Openly expressing her anxiety, the businesswoman, who also wears the hat of area chapter chair of the Jamaica Hotel and Tourist Association (JHTA), revealed that it has been difficult convincing some of her staff to take the jab because they lacked information on vaccine safety and side effects.
Spence said she has had to educate her staff on why they needed to take the vaccine. The negative publicity shrouding the Oxford-AstraZeneca vaccine has caused a stop-start roll0out across Europe amid concerns over blood clots in a minuscule number of cases. Those stumbles have continued to haunt the manufacturers of AstraZeneca and provide ready fuel for the anti-vaxxer movement.
Spence’s comments were supported by Andre Hudson, who was one of the first in line to take the jab. He believes that more of his colleagues will turn out when an awareness campaign targets them directly.
“Proper education is what tourism workers need, information on the side effects, etc. They really need to be educated on the real benefits of the being vaccinated, so an awareness campaign targeted towards them should be within the hotels,” he told The Gleaner.
Robin Russell, general manager at Deja Resort, Montego Bay, blames the bad publicity vaccines such as the Oxford-AstraZeneca have received worldwide for the significant levels of reluctance here. He himself was hesitant in the early days, adopting a wait-and-see attitude.
“But after seeing that millions have taken the vaccine without adverse reaction, knew that when my time came, it would be my time,” said the hotelier, who added that he has already convinced 36 per cent of the 86 people employed to his hotel to get immunised. He estimates that number to double by this week.
“When 60 million people take a vaccine, with only two or 3,000 people having an adverse reaction, which we are not even sure the vaccine caused, that is a plus,” argued Russell.
He said it was crucial for the industry to vaccinate staff.
“If our staff get sick, it will further impact the industry,” he concluded.
Spence, Hudson, and Russell are among the thousands of members who make up the sector, which has been savaged by the pandemic, causing jobs to haemorrhage and bookings to evaporate.

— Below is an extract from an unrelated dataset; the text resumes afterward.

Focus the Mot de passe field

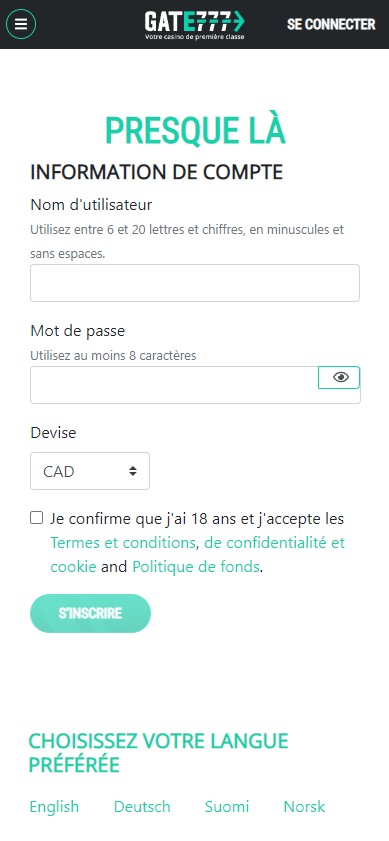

They all agreed with JHTA President Clifton Reader, who said that with the 50 million people fully vaccinated in the US and 160 million on their first dose, immunisation was the road to recovery for the industry.
The United States remains Jamaica’s most important source market of visitors, and Reader said the island should take full advantage of the benefits that accrue from geographical proximity.